In some ways, I think my divorce has helped me to become a better mother. I am learning to slow down and savor the time I have with my babies. I was always racing against the clock as a full time working mom, on and off airplanes, in and out of meetings, and realized that in the midst of a failing relationship, my children had a sleep-deprived, stressed out, unfulfilled person who tended to look at parenting responsibilities as tasks instead of opportunities. I'm not saying I didn't enjoy my time with my children, but now I am learning to really live in the present.

In the morning, on our way to preschool, we now take a different approach. Instead of quickly throwing on jackets and shoes to get out the door, we have extra kisses and hugs as each arm slips into a sleeve or a foot into a shoe. I take a moment to sniff the warmth of the back of their necks or the tops of their heads. Instead of muttering to the children that we are running late, this has become an opportunity for extra physical contact. We may be a few minutes late for yard time or snack time, but who cares? They won't remember what it meant to be prompt at this age, but they will remember how much mommy wants to love them with kisses and hugs before we climb into the car for school.
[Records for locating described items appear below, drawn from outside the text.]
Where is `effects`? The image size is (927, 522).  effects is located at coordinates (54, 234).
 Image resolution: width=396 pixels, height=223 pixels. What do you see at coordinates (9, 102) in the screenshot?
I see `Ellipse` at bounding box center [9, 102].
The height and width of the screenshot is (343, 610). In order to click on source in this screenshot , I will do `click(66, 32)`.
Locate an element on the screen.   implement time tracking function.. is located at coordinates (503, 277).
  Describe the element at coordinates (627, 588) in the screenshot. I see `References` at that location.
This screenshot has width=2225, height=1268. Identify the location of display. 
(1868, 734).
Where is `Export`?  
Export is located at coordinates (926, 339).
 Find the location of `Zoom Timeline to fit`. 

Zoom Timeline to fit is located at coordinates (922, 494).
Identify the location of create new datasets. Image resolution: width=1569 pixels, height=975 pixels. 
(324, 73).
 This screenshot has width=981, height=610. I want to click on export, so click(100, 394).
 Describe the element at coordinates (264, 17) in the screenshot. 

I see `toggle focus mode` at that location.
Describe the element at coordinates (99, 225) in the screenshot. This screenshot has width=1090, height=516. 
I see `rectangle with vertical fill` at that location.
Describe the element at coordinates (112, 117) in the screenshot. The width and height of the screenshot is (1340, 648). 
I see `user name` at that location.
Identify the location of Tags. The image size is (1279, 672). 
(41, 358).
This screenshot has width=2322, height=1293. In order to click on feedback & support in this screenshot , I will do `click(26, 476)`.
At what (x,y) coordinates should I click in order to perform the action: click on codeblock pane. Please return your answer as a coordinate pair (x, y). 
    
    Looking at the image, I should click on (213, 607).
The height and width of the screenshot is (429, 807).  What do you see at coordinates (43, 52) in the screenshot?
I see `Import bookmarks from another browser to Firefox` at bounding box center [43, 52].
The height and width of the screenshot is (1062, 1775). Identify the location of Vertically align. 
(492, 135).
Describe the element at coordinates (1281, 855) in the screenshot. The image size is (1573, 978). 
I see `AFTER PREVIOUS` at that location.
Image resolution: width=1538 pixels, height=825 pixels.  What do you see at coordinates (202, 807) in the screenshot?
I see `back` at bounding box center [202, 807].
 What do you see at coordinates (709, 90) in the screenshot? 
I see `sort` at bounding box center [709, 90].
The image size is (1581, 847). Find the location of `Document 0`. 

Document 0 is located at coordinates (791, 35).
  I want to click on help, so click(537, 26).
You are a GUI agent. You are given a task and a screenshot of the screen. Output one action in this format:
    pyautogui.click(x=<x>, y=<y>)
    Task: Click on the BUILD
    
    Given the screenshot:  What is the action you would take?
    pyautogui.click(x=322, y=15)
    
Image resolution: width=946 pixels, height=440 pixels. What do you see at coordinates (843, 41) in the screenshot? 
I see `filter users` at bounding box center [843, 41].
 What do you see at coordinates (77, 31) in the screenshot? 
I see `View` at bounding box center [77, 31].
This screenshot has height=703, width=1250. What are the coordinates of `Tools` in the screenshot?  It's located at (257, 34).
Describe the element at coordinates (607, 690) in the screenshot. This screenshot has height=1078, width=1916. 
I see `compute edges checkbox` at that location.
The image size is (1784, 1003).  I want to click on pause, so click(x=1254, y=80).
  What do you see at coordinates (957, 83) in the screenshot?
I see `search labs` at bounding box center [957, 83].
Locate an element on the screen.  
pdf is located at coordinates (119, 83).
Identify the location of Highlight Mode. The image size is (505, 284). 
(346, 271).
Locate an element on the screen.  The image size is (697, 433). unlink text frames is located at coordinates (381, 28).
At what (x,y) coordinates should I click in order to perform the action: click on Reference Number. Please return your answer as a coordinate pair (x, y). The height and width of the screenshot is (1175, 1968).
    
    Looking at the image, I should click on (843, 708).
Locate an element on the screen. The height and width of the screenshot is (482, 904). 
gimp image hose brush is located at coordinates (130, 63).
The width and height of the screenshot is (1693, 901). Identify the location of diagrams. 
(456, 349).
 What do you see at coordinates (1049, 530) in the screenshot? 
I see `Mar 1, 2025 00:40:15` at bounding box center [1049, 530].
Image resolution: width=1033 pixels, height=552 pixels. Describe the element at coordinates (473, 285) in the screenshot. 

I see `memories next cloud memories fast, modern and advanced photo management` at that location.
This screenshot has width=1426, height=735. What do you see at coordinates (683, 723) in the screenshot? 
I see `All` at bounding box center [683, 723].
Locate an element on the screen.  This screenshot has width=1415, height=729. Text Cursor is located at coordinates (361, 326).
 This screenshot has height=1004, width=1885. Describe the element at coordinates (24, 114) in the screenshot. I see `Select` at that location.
When they are with their father, I miss them. Terribly. The melancholy of those evenings alone in my home without them still puts me in a lonely place. I think about how they each climb into to bed with me when they are here, and I miss the comfort of holding them. Hearing them breathe peacefully and softly. Two little angels that are safe in my mama bear care.


But when we are apart, I know I can focus on healing and changing. I can pick up a book again. I can take a hike or walk on the beach. Sip a coffee and sit for a while. I can write.


A wise woman recently shared something with me that gives me great comfort (thank you). She said that "...the only thing you can control is your own actions. And I think this is important in relation to our children because often times this is the only life-lesson we have left to teach them: life isn't about what happens to you; it is about how you deal with what happens to you. And that lesson will trump all the other worries and anxieties you have about the effects of divorce and custody battles on their young lives."

There are always challenges in life. How we address them makes all the difference. For my broken spirit, my children are the strongest medicine in the world. They change your whole perspective and outlook on life and how to live it. But most importantly, if you can keep this top of mind, you have a chance to look at the world again through their eyes. It can become a special, magical place - one that is full of new experiences, new lessons, new discoveries, and promise. For your children, and for you.

We used to rush through bed time routines (brush teeth, two books, lights out) so that I could clean the kitchen, pick up the toys, and work late crunching out sales proposals and spreadsheets. Last night, at 36 and in the middle of a divorce, I got down on knee level next to my children in the backyard and we looked up at the moon together in the night sky. They are both in footed pajamas, and I have a blanket wrapped around them. I agreed with them, it was indeed, a beautiful sight. And then we came inside and climbed into mommy's bed, and I told them about the Chinese fable of the beautiful Moon Lady.